Reproduce every line of the records below, requests included, scaling each coordinate in the answers by 1.45 and rounding the result to the nearest whole number, with halves rounded up. Leave the pictures out of your reply.

**ROWS**
- - -
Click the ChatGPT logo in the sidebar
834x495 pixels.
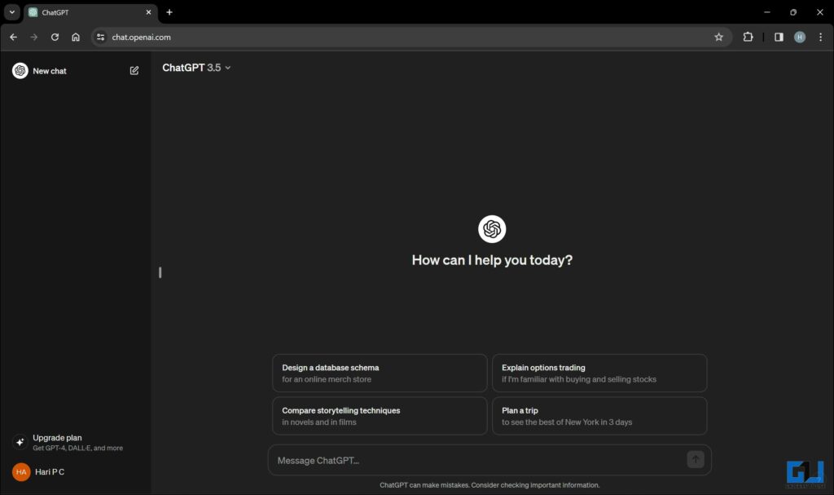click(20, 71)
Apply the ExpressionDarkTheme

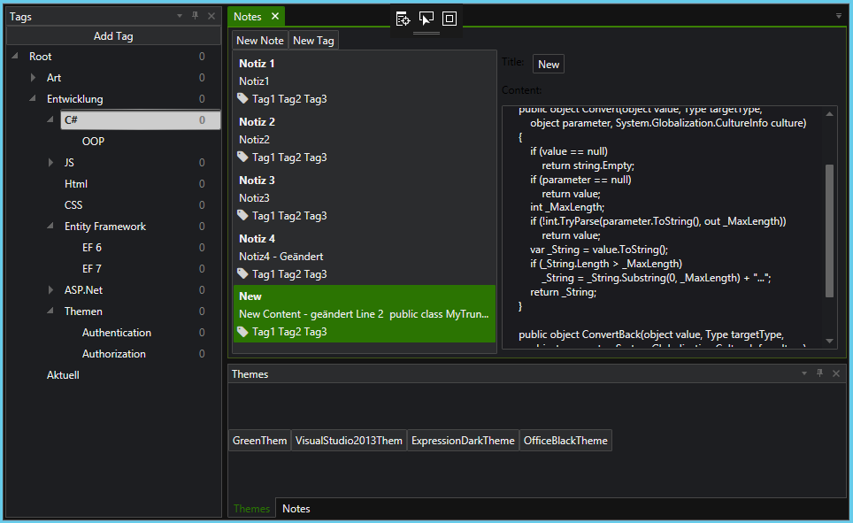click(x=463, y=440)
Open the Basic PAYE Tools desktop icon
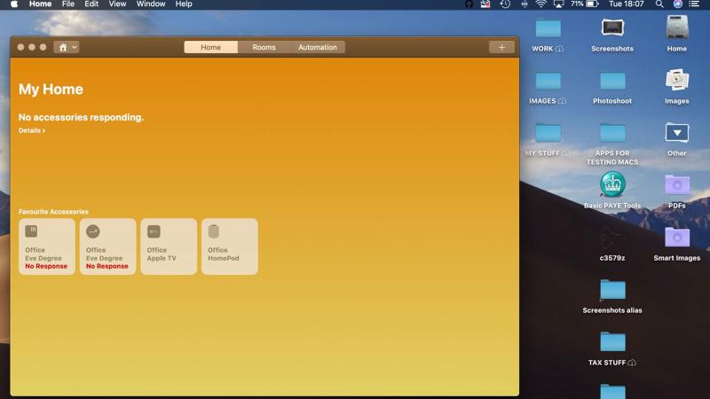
- - -
**THE ANSWER**
Click the ChatGPT logo in the sidebar
834x495 pixels.
click(29, 103)
Apply the ExpressionDarkTheme

click(x=671, y=638)
Open the Basic PAYE Tools desktop icon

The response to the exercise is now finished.